On the other hand, we consider any author’s interpretation of the significance of facts, even if the argument they develop may be erroneous and biased. Most authors write to promote what they think is the best understanding of the issue. But their understanding is not necessarily the truth or the only one that can claim to be close to the truth. Their intention may hide a significant, unmentioned fact: that it reflects a commercial, partisan or personal interest.
All those caveats apply to all journalism. The reader must judge the sincerity and pertinence of what any author claims. Precisely to underline that point, we have been publishing the Fair Observer Devil’s Dictionary. It enables us to highlight the ways language may be used to orient and eventually distort perception.
Attentive readers should notice that we append the same disclaimer to items of the Fair Observer’s Devil’s Dictionary that we do to any other article.
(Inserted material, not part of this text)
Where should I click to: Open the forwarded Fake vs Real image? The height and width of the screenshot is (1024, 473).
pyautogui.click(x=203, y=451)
The same criteria of accuracy and sincerity apply to articles, like The Devil’s Dictionary, that critique the news. And the same real possibility of distortion exists in those articles, as in this one you are now reading. Caveat lector! Let the reader beware!
Deconstructing an article that deconstructs an article
This past week several articles merit a closer look at their information value and eventual biais. Let’s start with The Fair Observer Devil’s Dictionary (FODD) itself. This week, it focuses on a scandal reported initially by a Florida newspaper, The Orlando Sentinel. Judging it to be of international interest, The Guardian picked up and developed this story of blatant corporate intimidation. Both newspapers highlighted an act that appears to be an assault on democracy initiated by the CEO of a monopolistic enterprise. Unlike The Sentinel and The Guardian, our Devil’s Dictionary article focuses on what it purports to be a relationship of systemic corruption and irresponsible behavior permitted by the collaboration of privatized monopolies and private consultancies.
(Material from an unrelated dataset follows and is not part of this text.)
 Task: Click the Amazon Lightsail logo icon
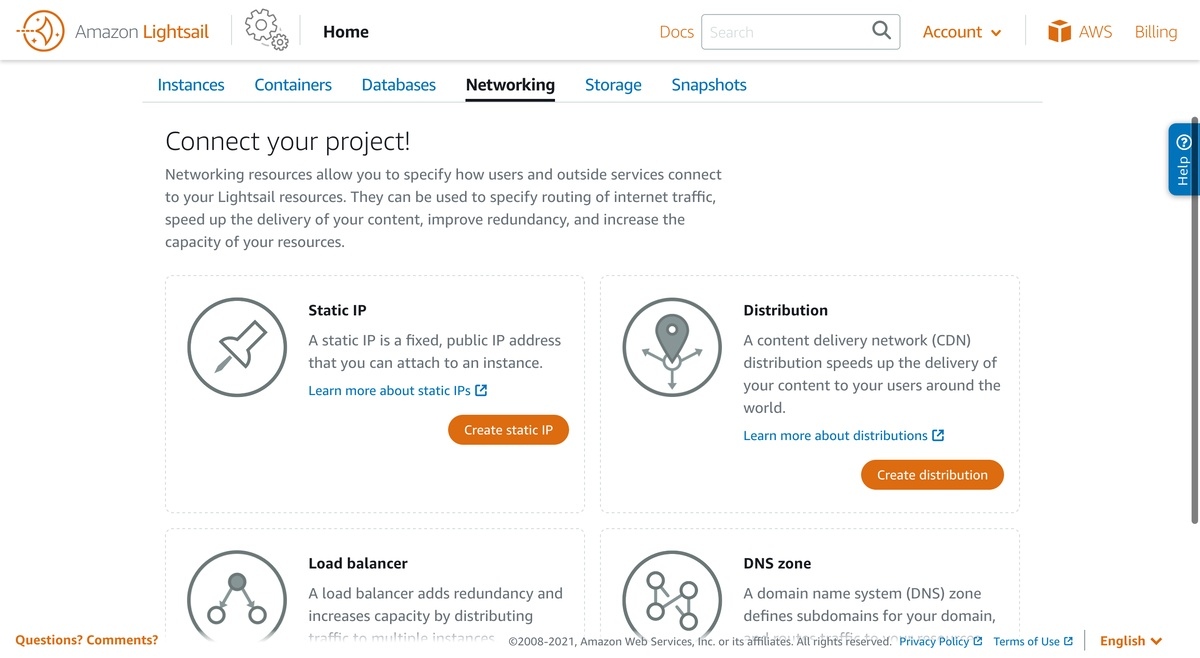41,32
Our article encourages the reader to believe that this is not an isolated case. It uses the logically dodgy trick of assuming that one significant anecdote reveals a general trend. It directly makes the claim that this story “illuminates issues that are at the core of both the social order and of democracy itself.” In contrast, The Guardian reports the factual elements of the story. It goes into great depth citing multiple examples of patently unethical if not criminal activities conducted by the consulting company, but draws no general conclusion about society, the economy or democracy..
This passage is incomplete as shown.